I find critical consensus on pop culture as suspicious as, or maybe even more suspicious than, commercial consensus – so I watched Batman v Superman. Some common critiques are spot-on; many of same are exaggerated relative to general treatment of the genre; and some are peculiarly lazy. It's not nearly as bad as Man of Steel nor is it as utterly negligible (nor as dismissive of real source material) as Age of Ultron.
In context of action adventures featuring the supernaturally powerful, I’m leaning toward the film’s few successes outweighing its many failures. It’s shocking that I'm even remotely defending Synder.

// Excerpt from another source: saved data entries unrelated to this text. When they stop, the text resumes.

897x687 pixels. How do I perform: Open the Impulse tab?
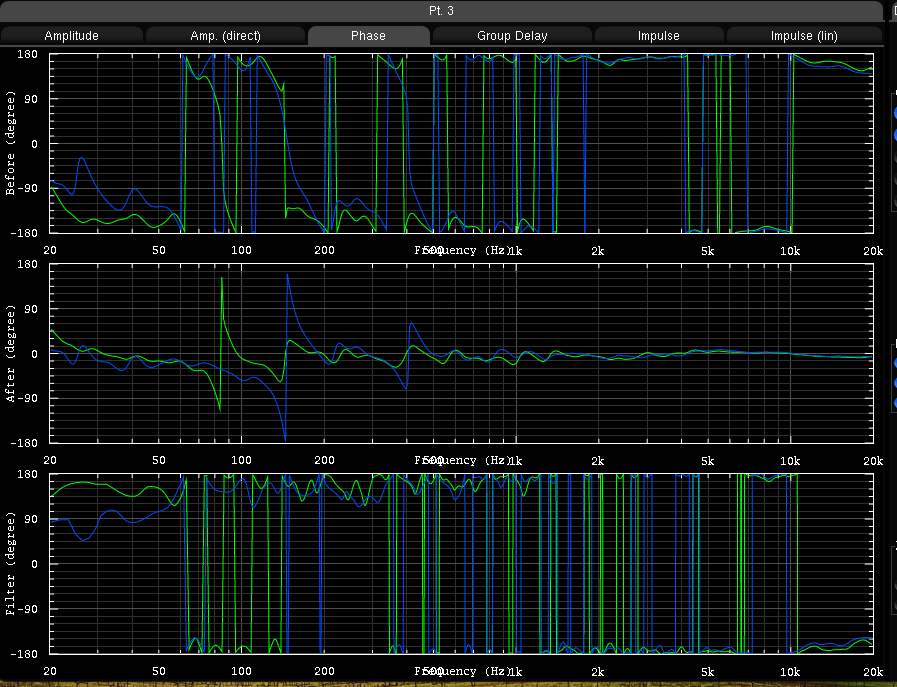(x=658, y=36)
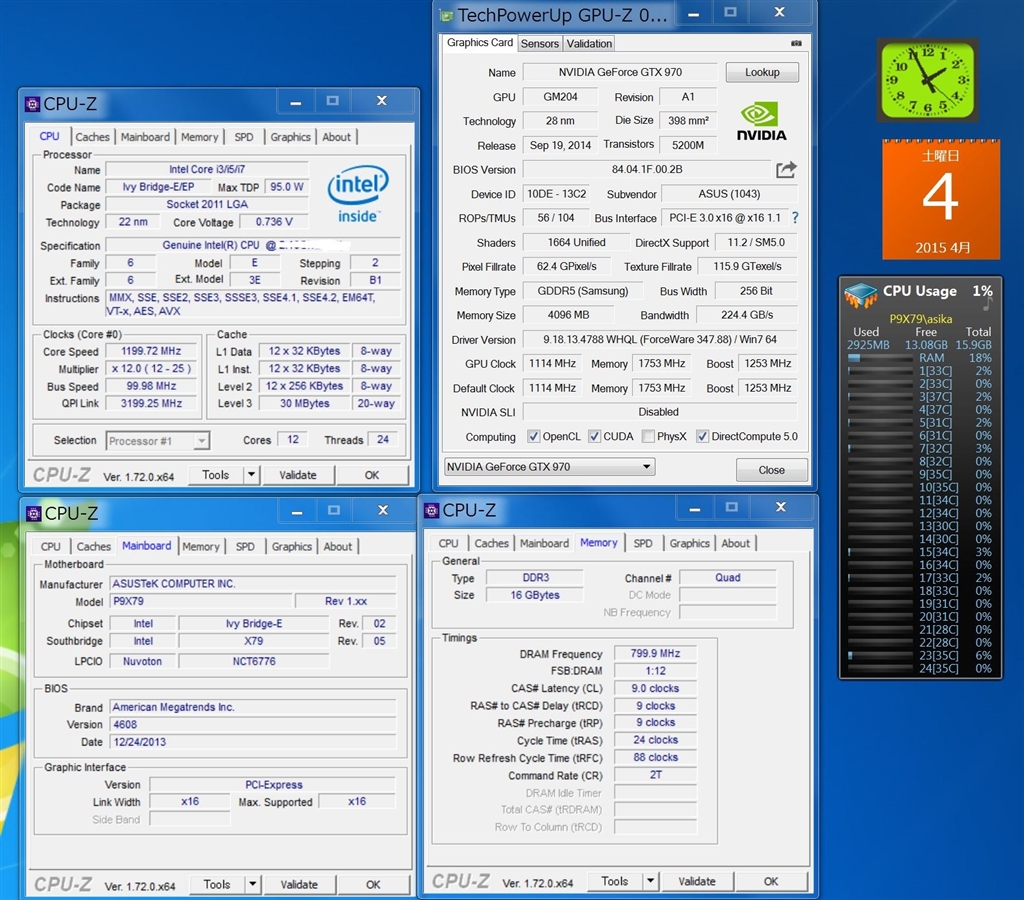Image resolution: width=1024 pixels, height=900 pixels.
Task: Click Validate in the CPU-Z Mainboard window
Action: pos(298,884)
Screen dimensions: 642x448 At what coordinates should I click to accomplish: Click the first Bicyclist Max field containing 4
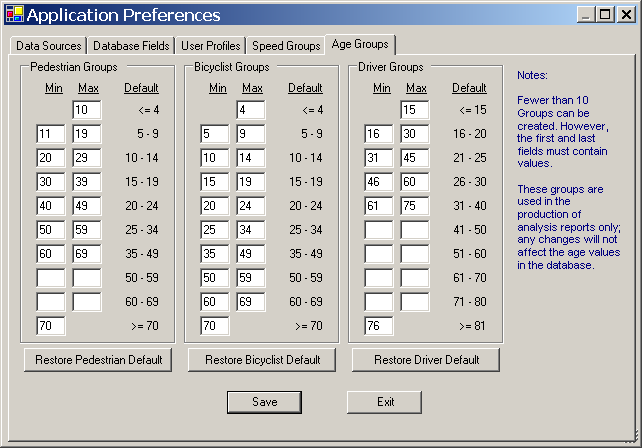point(251,110)
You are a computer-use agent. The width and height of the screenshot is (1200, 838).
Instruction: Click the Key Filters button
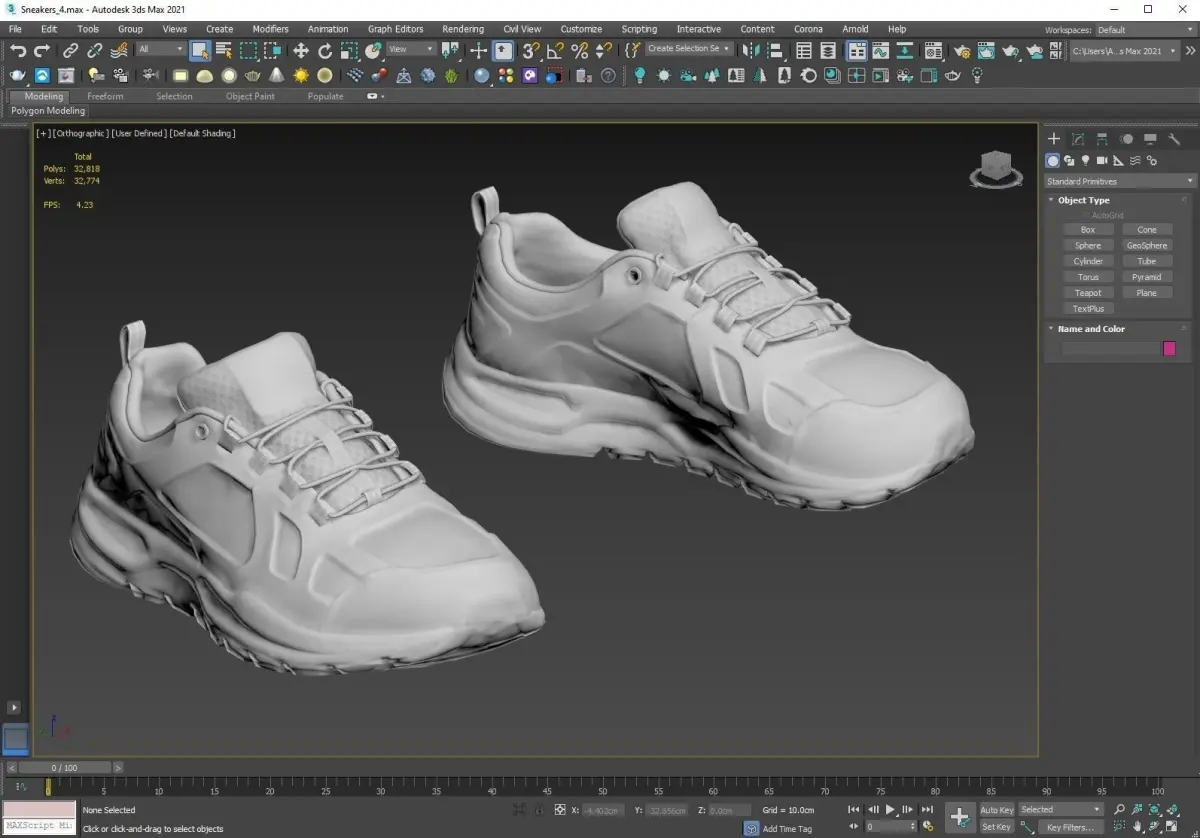1069,827
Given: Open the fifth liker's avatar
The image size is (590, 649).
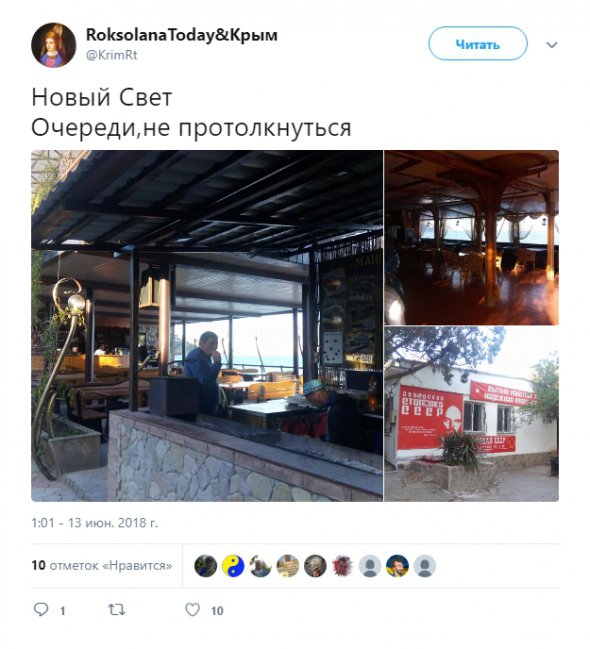Looking at the screenshot, I should [315, 566].

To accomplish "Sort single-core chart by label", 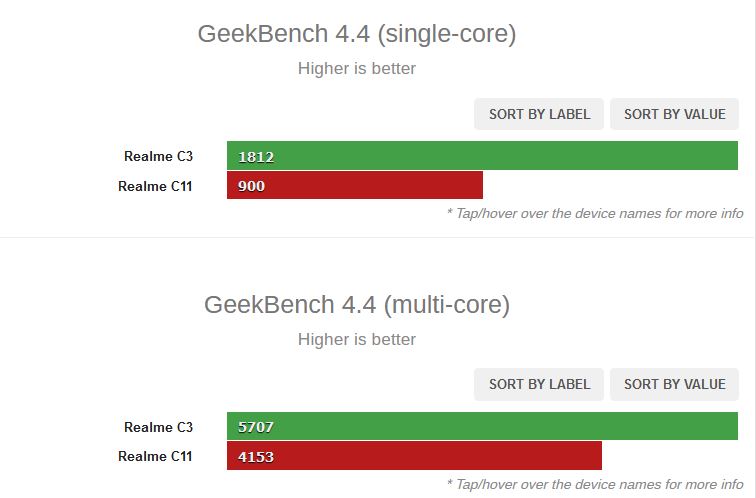I will [x=539, y=114].
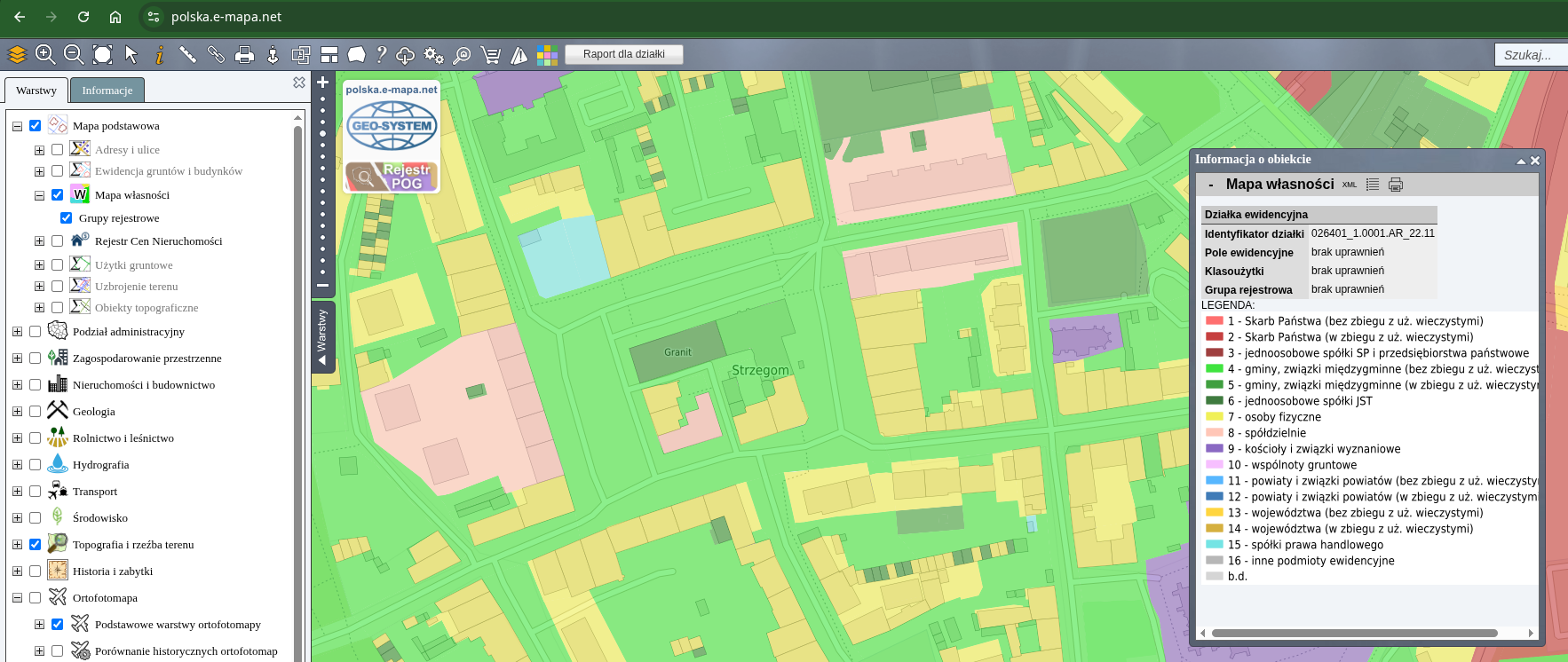
Task: Expand the Hydrografia layer group
Action: pos(17,464)
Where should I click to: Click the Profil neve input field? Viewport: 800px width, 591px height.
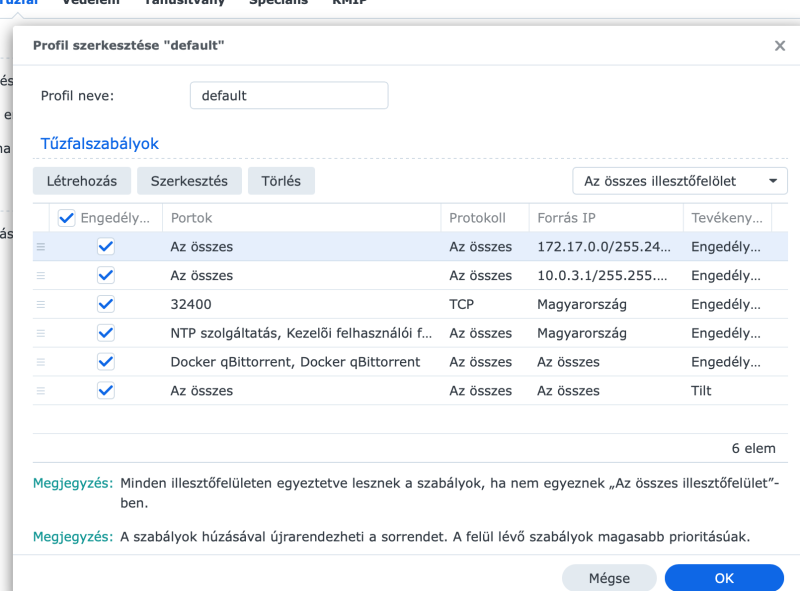point(288,96)
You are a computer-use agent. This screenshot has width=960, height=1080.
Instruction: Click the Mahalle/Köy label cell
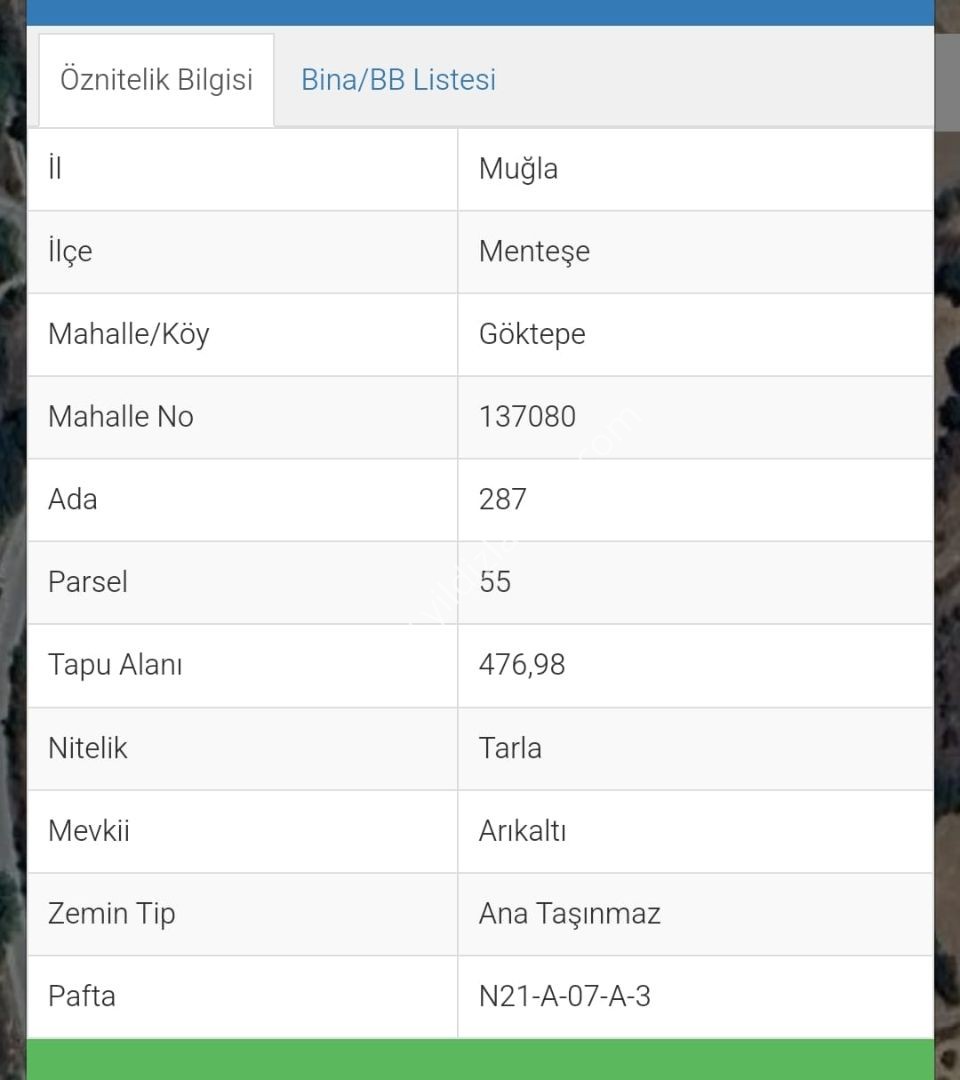(x=242, y=335)
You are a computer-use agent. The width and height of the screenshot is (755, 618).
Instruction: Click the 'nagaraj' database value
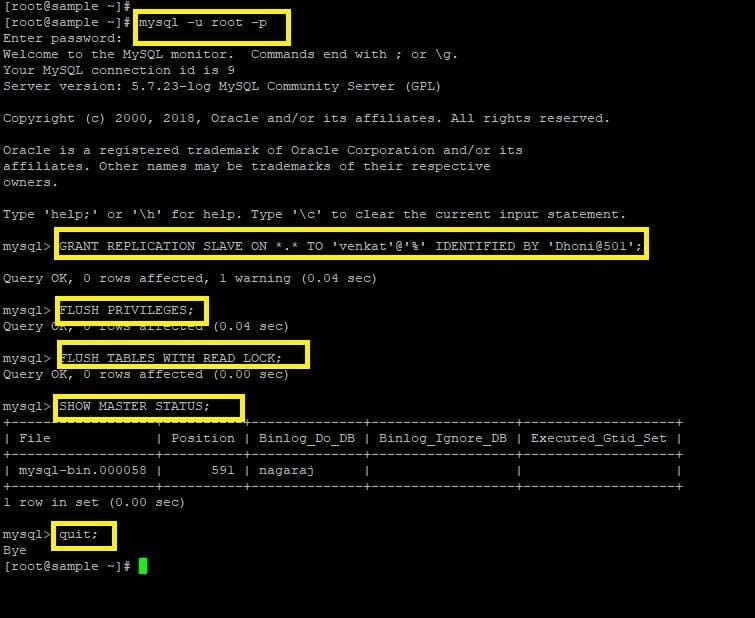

Revealingly, the most damning criticism accuses him not of being a hack filmmaker or lacking own vision (however hyper masculine, objectionably Objectivist, juvenile, or primarily visual it maybe be) but of taking too much of a dark &/or personal risk with supposedly surefire corporate intellectual property. His latest movie's most interminable sequence is apparently obligatory in this sort of endeavor; the frequent daftness is in no way unique; the collisions of big spectacle and mawkish sentimentality may feel intuitively irreconcilable but are actually such standard issue as to perhaps be unavoidable (maybe even emotionally honest) at this scale; and the Luthor character needed some (why so?) serious reconsideration. But for biting off so much, the director chews a fair amount of it down to fairly digestible, and he benefits from having Affleck as the most buyable Bruce Wayne the big screen has had. (Opening credits validation for creators & comic fans: Bill Finger finally gets his name onscreen - even if it really oughta go before Bob Kane’s.)
To Snyder’s surprising credit he does make a movie that, more so than the titular costumed conflict (and yes, their fight scene does deliver) is Wayne v Kent. As much as he’s been knocked for not getting the big blue Boy Scout, Snyder grasps these characters enough to focus on the core conflict. The issue isn’t how a bitter billionaire with just wits and fists can power up enough to take on a nearly omnipotent alien. The real battle pits a traumatized rich orphan from the shitty part of town, grown so damaged that his grand deduction skills are manipulated by the most vain and transparent of villains, against the working class farm boy made good in the shiniest side of the city, whose idealism has been nearly terminally taxed. It’s no great accomplishment, and it’s all handled at a surface level, as the director is known for. So, fine, they both love their mothers. I’ve seen shallower messages delivered in far less maligned pictures with nary a cape nor glowing pair of eyes in sight.